U.S. National Institutes of Health

Class 2: Stories of Illness—The Patient’s Experience

Introduction:

Students examine patients’ stories of illness, focusing on how the medium of comics helps facilitate understanding of another person’s experiences and promotes empathy between reader and writer/artist. Students also explore how comics can challenge preconceptions about illness, by showing what it feels like from the point of view of a person with an illness.

Students read excerpts from two “graphic pathographies” (memoirs about illness using the comics medium). My Degeneration focuses on the author’s experience with Parkinson’s disease, and Cancer Made Me a Shallower Person explores the unfair expectations that can accompany a cancer diagnosis. “Faces” by Kevin Cheng shows how to draw simple faces that express a variety of emotions.

Two creative activities engage students in writing and drawing exercises. They use the Writing Prompts to explore what it is like to experience (or be around) illness. Students practice and draw faces, learning how to show emotions with simple shapes and line. Drawing Faces offers step-by-step video instructions from Michael Green’s Graphic Medicine Channel on YouTube.


Readings
  • Cheng, Kevin. “Faces” In See What I Mean: How to Use Comics to Communicate Ideas. Brooklyn, NY: Rosenfeld Media, 2012, pp. 47—49.
  • Dunlap-Shohl, Peter. My Degeneration: A Journey Through Parkinson’s. University Park, PA: Penn State University Press, 2015.
  • Engelberg, Miriam. Cancer Made Me a Shallower Person: A Memoir in Comics. New York, NY: Harper, 2006, first 20 pages.
Creative Activity Materials
  • Writing Prompts (PDF)
  • Drawing Faces (PDF)

  1. Discuss My Degeneration
    • What was the author’s initial response to receiving the diagnosis of Parkinson’s disease? How did his reaction change over time?
    • What role did doctors play in affecting his reaction to the diagnosis?
    • How does the author depict his experience of Parkinson’s disease?
    • After becoming ill, in what ways is he treated differently by others? Stigmatized?
    • Discuss some of the visual metaphors used in the book.

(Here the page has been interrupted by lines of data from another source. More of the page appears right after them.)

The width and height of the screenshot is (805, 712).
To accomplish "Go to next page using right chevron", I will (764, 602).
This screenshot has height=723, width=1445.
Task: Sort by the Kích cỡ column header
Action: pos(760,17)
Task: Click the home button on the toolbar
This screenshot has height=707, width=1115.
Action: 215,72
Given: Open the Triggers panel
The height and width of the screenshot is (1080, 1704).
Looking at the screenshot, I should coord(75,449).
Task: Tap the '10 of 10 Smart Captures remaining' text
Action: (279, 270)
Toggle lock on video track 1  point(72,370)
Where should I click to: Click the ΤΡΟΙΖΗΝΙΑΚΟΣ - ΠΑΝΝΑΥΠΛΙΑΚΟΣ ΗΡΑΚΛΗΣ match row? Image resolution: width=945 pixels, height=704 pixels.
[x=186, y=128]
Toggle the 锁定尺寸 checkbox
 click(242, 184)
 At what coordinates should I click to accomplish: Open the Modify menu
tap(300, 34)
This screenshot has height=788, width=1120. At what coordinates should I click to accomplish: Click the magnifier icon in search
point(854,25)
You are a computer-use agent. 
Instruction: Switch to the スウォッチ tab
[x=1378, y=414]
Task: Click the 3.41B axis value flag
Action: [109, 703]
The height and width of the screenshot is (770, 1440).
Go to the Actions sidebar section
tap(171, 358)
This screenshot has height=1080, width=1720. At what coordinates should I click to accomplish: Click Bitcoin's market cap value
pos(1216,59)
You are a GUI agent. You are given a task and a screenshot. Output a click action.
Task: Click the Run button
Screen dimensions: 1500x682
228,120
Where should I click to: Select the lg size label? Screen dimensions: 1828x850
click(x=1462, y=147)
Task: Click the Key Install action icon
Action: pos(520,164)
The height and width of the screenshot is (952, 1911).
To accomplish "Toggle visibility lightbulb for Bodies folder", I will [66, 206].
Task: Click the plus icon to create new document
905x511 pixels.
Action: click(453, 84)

What do these metaphors communicate that would be difficult to do using words alone?
  2. Discuss Cancer Made Me a Shallower Person
    • What do you think the title of the book means?
    • Are sick people expected to be something other than “shallow?” Are they supposed to act and feel a certain way? What if they don’t?
    • What does society ask of people who embrace the “sick role?”
    • The drawings in this book are simple, even child-like. Discuss whether and how this style affects the power of the narrative, and compare the reading experience with other books (such as My Degeneration) that are drawn in a more “advanced” way.
  3. Discuss why you would or wouldn’t recommend these books to patients with the illnesses described in them.
  4. Discuss daily diary entries as a class.
    • If students are comfortable doing so, have volunteers read their diary entries for the week while the other students listen and draw something they heard on 4 x 6 index cards. Invite several different people read their diary entries, and then have the students walk around the room and take a look at the images people drew from what they heard.
    • How did the activity affect the way you observed your surroundings?
    • What did you hear that was surprising?
    • Do you remember seeing or hearing things that you wouldn’t have noticed if you hadn’t been assigned this diary?
    • Other thoughts about the daily diary?